O SISBAJUD (Sistema de Busca de Ativos do Poder Judiciário) é uma ferramenta desenvolvida pelo Conselho Nacional de Justiça (CNJ), em parceria com o Banco Central e a Receita Federal. Ele substituiu o antigo BacenJud e permite que juízes realizem buscas e bloqueios eletrônicos de valores em contas bancárias para garantir o cumprimento de decisões judiciais.
Para que serve o bloqueio via SISBAJUD? O bloqueio via SISBAJUD é utilizado quando uma pessoa ou empresa é condenada a pagar uma dívida, mas não realiza o pagamento voluntariamente. Nesses casos, o juiz pode determinar o bloqueio de valores diretamente nas contas bancárias do devedor, garantindo que a parte credora receba o que lhe é devido.
Como funciona o bloqueio?
1. Decisão judicial: O juiz analisa o pedido do credor e, se entender que é cabível, determina o bloqueio.
2. Envio eletrônico: A ordem de bloqueio é enviada eletronicamente pelo sistema SISBAJUD.
3. Busca nas instituições financeiras: O sistema consulta todas as instituições financeiras vinculadas ao CPF ou CNPJ do devedor.
4. Bloqueio imediato: Se houver saldo disponível, os valores são bloqueados automaticamente.
5. Resposta ao juiz: O sistema informa ao juiz quais instituições responderam e quais valores foram encontrados e bloqueados.
6. Transferência: Após o bloqueio, os valores podem ser transferidos para pagamento da dívida, respeitados o contraditório e a ampla defesa.
É possível contestar o bloqueio? Sim. O devedor pode apresentar defesa, comprovando, por exemplo, que os valores bloqueados são impenhoráveis, como salários, aposentadorias, pensões ou valores destinados à subsistência mínima. O juiz pode, então, decidir pelo desbloqueio total ou parcial.
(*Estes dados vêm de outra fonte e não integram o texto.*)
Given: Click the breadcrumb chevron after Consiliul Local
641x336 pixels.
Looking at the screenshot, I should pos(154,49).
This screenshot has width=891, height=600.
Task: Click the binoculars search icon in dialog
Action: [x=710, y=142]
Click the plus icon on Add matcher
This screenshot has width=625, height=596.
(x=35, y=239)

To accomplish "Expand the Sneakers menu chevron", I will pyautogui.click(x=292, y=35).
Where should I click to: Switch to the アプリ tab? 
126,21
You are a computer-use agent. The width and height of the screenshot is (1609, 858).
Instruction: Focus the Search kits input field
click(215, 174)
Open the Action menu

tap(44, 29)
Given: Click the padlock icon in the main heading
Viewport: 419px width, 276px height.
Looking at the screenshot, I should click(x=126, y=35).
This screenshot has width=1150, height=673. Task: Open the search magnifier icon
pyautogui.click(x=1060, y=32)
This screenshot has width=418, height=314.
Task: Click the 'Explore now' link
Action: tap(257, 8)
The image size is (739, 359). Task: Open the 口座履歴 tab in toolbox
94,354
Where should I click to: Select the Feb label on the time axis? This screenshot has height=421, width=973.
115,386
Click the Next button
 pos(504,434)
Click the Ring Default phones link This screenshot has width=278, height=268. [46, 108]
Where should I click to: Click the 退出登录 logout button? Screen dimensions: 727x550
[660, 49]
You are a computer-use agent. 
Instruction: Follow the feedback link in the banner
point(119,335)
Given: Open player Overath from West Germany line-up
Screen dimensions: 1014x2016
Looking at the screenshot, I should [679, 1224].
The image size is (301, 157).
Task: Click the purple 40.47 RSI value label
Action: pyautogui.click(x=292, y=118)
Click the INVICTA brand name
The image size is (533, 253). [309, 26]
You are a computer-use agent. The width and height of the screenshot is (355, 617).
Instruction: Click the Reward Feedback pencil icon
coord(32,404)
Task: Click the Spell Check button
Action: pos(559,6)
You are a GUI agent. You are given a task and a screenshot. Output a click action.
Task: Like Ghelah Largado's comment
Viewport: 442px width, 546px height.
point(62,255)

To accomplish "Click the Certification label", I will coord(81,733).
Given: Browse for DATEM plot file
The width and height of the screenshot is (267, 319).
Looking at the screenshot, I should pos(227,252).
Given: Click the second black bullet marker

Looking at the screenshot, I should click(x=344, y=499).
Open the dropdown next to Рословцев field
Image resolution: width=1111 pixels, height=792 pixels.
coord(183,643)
Quais valores não podem ser bloqueados? De forma geral, não podem ser bloqueados:
· Salário ou proventos de aposentadoria (exceto em casos de pensão alimentícia);
· Valores de programas sociais (como Bolsa Família);
· Valores destinados à subsistência mínima;
· Bens inalienáveis por lei.
Conclusão O SISBAJUD é uma ferramenta eficaz para garantir o cumprimento de decisões judiciais, especialmente em casos de cobrança de dívidas. Contudo, seu uso deve respeitar os direitos fundamentais do devedor. Em caso de bloqueio indevido, é importante procurar um advogado para avaliar a melhor forma de contestação.